RECORDS FOR THE EXERCISE
※ ※ ※

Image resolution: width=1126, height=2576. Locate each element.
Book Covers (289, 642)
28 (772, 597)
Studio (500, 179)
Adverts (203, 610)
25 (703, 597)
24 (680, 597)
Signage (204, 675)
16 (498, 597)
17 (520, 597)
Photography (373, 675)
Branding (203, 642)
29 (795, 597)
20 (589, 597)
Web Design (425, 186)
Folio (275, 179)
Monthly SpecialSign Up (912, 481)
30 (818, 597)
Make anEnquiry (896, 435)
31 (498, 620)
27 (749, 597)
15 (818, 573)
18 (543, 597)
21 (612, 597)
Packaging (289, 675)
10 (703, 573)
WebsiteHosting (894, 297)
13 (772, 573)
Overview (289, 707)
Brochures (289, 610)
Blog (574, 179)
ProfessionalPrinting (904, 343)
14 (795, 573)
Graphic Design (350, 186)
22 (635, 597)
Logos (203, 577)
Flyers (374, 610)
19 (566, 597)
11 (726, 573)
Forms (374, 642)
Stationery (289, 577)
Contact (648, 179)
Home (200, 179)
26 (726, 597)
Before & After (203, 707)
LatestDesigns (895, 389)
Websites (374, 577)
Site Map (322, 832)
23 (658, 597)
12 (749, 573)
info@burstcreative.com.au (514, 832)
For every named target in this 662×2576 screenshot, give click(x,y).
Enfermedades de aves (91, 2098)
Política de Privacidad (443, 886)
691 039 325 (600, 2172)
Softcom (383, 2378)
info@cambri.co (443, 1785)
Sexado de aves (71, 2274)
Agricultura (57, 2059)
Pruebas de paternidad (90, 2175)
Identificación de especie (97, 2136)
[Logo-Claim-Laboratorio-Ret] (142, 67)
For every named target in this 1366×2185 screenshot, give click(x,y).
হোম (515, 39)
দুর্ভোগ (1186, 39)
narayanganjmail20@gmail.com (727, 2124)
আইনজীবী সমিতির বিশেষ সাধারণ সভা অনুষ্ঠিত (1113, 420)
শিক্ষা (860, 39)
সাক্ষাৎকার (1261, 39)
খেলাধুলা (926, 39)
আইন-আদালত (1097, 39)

※ ※ ※

WORK ORDER
Repeat, exactly as they stand above, the lines from the line with "18 (543, 597)" to the line with "Forms (374, 642)", both lines included.

EXPECTED ANSWER
18 (543, 597)
21 (612, 597)
Packaging (289, 675)
10 (703, 573)
WebsiteHosting (894, 297)
13 (772, 573)
Overview (289, 707)
Brochures (289, 610)
Blog (574, 179)
ProfessionalPrinting (904, 343)
14 (795, 573)
Graphic Design (350, 186)
22 (635, 597)
Logos (203, 577)
Flyers (374, 610)
19 (566, 597)
11 (726, 573)
Forms (374, 642)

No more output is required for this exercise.